#### THE EXERCISE
Can you print every one of the records below word for word, leaving out the pictures?

#### RAW RECORDS
····················
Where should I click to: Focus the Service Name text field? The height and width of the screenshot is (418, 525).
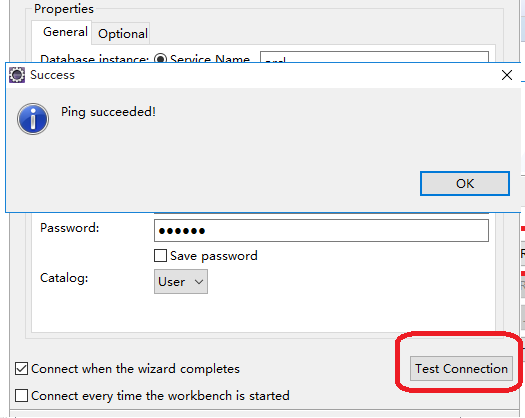[x=374, y=57]
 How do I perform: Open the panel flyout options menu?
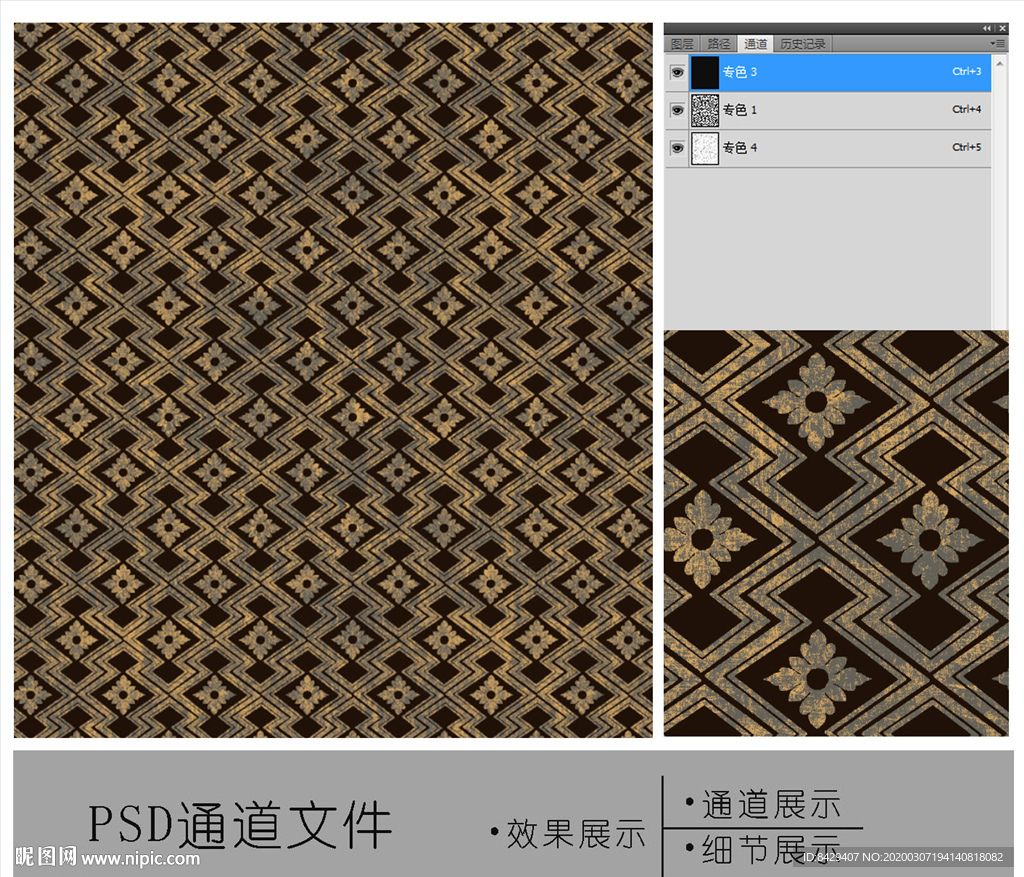998,44
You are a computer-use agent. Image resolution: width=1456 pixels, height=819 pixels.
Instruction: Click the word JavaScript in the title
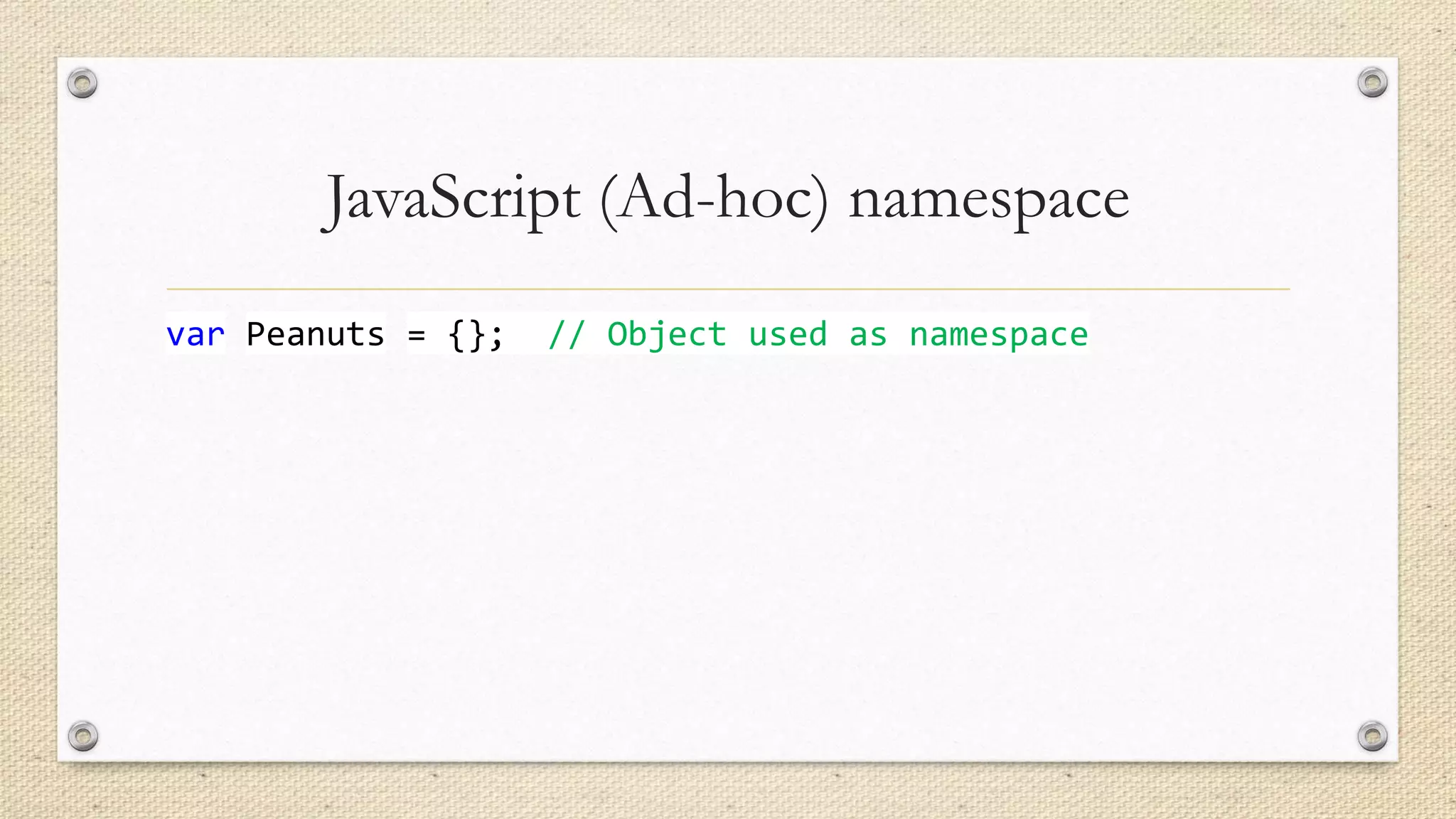[x=452, y=199]
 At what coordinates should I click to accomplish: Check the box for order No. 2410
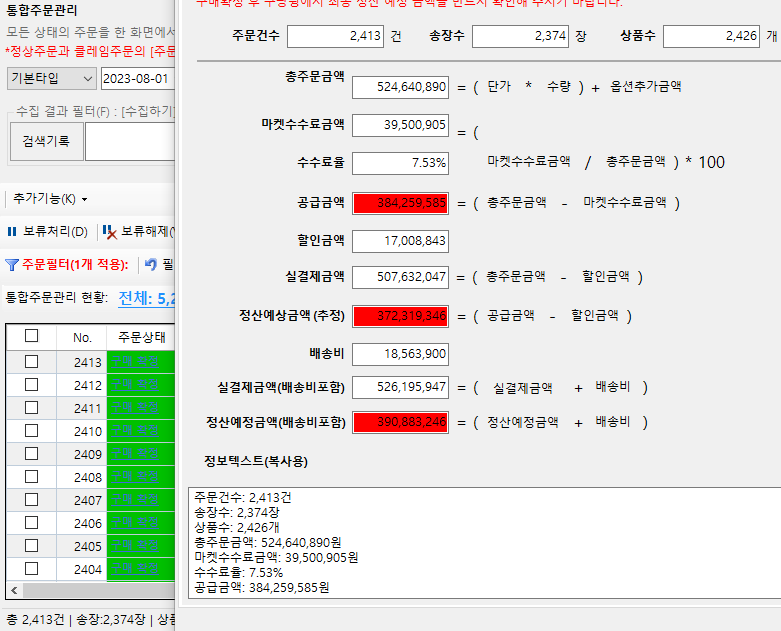click(x=32, y=431)
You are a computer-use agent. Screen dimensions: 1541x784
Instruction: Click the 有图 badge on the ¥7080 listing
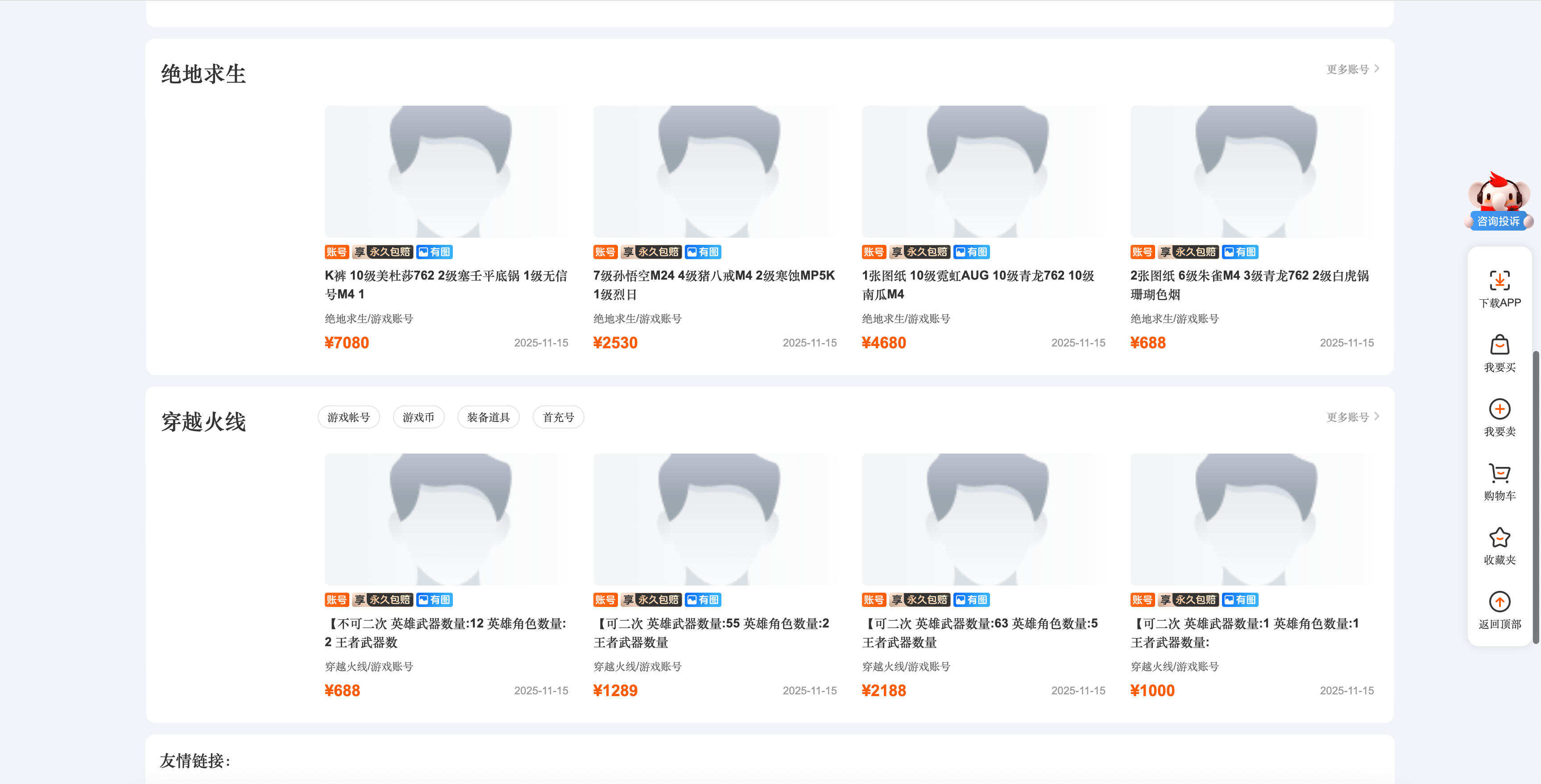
····················
#### TASK RESULT
Where should I click to: Focus the Service Name text field? The height and width of the screenshot is (418, 525).
[x=374, y=57]
 How do I perform: Open the panel flyout options menu?
998,44
You are a computer-use agent. Image resolution: width=1456 pixels, height=819 pixels.
Instruction: Click the word JavaScript in the title
[x=452, y=199]
 At what coordinates should I click to accomplish: Check the box for order No. 2410
click(x=32, y=431)
You are a computer-use agent. Screen dimensions: 1541x784
Instruction: Click the 有图 badge on the ¥7080 listing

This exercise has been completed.